He knows where to go, I suppose, having been a man of business all his life.
Very good. Then why not go there?'
Mrs. Chick, after forging this powerful chain of reasoning, remains silent
for a minute to admire it.
`Besides,' says the discreet lady, with an argumentative air, `who ever heard
of such obstinacy as his staying shut up here through all these dreadful
disagreeables? It's not as if there was no place for him to go to. Of course he
could have come to our house. He knows he is at home there, I suppose? Mr. Chick
has perfectly bored about it, and I said with my own lips, "Why surely, Paul,
you don't imagine that because your affairs have got into this state, you are
the less at home to such near relatives as ourselves? You don't imagine that we
are like the rest of the world?" But no; here he stays all through, and here he
is. Why, good gracious me, suppose the house was to be let! What would he do
then? He couldn't remain here then. If he attempted to do so, there would be an
ejectment, an action for Doe, and all sorts of things; and then he must go. Then
why not go at first instead of at last? And that brings me back to what I said
just now, and I naturally ask what is to be the end of it?'
`I know what's to be the end of it, as far as I am concerned,' replies Mrs.
Pipchin, `and that's enough for me. I'm going to take myself off in a jiffy.'
`In a which, Mrs. Pipchin,' says Mrs. Chick.
`In a jiffy,' retorts Mrs. Pipchin sharply.
`Ah, well! really I can't blame you, Mrs. Pipchin,' says Mrs. Chick, with
frankness.
`It would be pretty much the same to me, if you could,' replies the sardonic
Pipchin. `At any rate I'm going. I can't stop here. I should be dead in a week.

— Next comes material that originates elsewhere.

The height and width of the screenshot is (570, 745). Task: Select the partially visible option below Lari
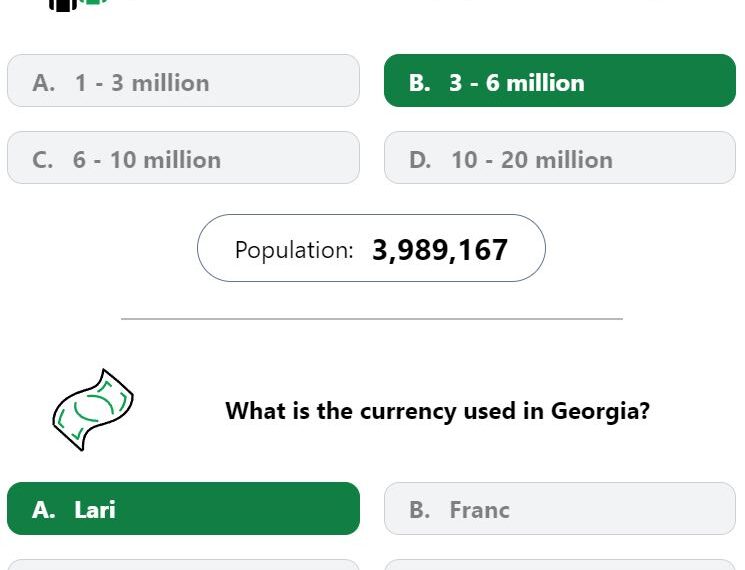[x=183, y=565]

I had to cook my own pork chop yesterday, and I'm not used to it. My
constitution will be giving way next. Besides, I had a very fair connexion at
Brighton when I came here--little Pankey's folks alone were worth a good eighty
pounds a-year to me--and I can't afford to throw it away. I've written to my
niece, and she expects me by this time.'
`Have you spoken to my brother?' inquires Mrs. Chick.
`Oh, yes, it's very easy to say speak to him,' retorts Mrs. Pipchin. `How is
it done? I called out to him yesterday, that I was no use here, and that he had
better let me send for Mrs. Richards. He grunted something or other that meant
yes, and I sent! Grunt indeed! If he had been Mr. Pipchin, he'd have had some
reason to grunt. Yah! I've no patience with it!'
Here this exemplary female, who has pumped up so much fortitude and virtue
from the depths of the Peruvian mines, rises from her cushioned property to see
Mrs. Chick to the door. Mrs. Chick, deploring to the last the peculiar character
of her brother, noiselessly retires, much occupied with her own sagacity and
clearness of head.
In the dusk of the evening Mr. Toodle, being off duty, arrives with Polly and
a box, and leaves them, with a sounding kiss, in the hall of the empty house,
the retired character of which affects Mr. Toodle's spirits strongly.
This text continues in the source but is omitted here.